- **Exercise text**

____________

While Russia has not opposed some links between ex-Soviet republics and the European Union, it has opposed the EU Partnership Agreements because these bind the signatories to the EU in such a way as to make membership in the Moscow-sponsored entities (the customs union, the single economic space, and so on) impossible. While such agreements are not an automatic guarantee of future membership in the European Union, they put the country on the trajectory towards harmonizing its institutions with those of the EU member-states and would, over time, significantly reorient the economy away from traditional links with Moscow and towards fuller participation in a wider European market.
Of course, there were two drawbacks for Ukraine in the proffered EU agreements. The first is the requirement for domestic political change—and the expectation that the Ukrainian government would terminate its approach of “selective justice” (highlighting corruption charges only against political opponents of Yanukovych), beginning with a release of imprisoned former prime minister and principal political rival to Yanukovych, Yuliya Tymoshenko. Even the proposal for Tymoshenko to leave Ukraine for medical treatment in Germany, a form of soft exile, was problematic to the Yanukovych team, who continue to see Tymoshenko, whom Yanukovych narrowly beat out to capture the presidency in 2010, as their prime rival. In the short run, keeping Tymoshenko neutralized was more important than signing the EU deal.

____________

- **Dataset extract**
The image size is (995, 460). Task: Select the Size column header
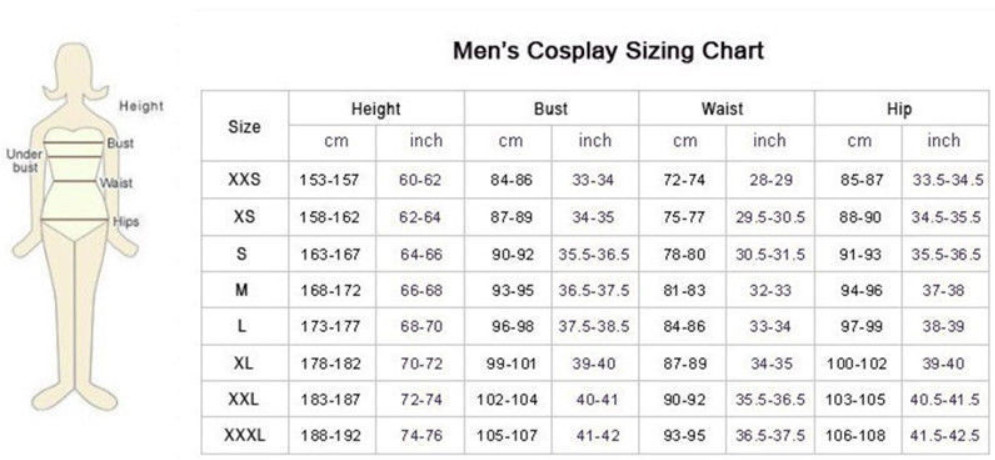[244, 127]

____________

- **What you will do**
Resume the passage above on Ukraine and the proposed EU agreements, starting right after its last sentence.

- **Expected answer**
Like Turkey, which has also had a rocky road with pursuing closer integration with the EU, the Ukrainian government has sought to secure as many economic benefits as possible while preserving as much sovereignty as it can so as not to have to make significant changes to its domestic institutions. Impelled by the desire for greater access to the European market, Ukraine did take a number of steps to bring its institutions into closer conformity with EU standards, but the Rada (parliament) balked this week at passing the last set of bills that would be needed to bring Ukraine into compliance with the EU—including the one concerning Tymoshenko’s ability to go abroad for medical care.
The second was the announced Russian response. Russia remains Ukraine’s largest foreign investor and Ukraine still remains highly dependent on the Russian market. Ukraine’s push to secure greater energy independence for itself by developing indigenous oil and natural gas projects will not bear fruit for a number of years, and the country remains dependent on Russia for low-cost supplies of energy. On Friday, Ukraine’s prime minister Mykola Azarov bluntly told lawmakers in the Rada that Ukraine could not, at this point, afford an economic rupture with Moscow. “What will be our compensation for the huge losses from losing the Customs Union market, what, I am asking you? Unfortunately, we did not receive a realistic answer to this question.”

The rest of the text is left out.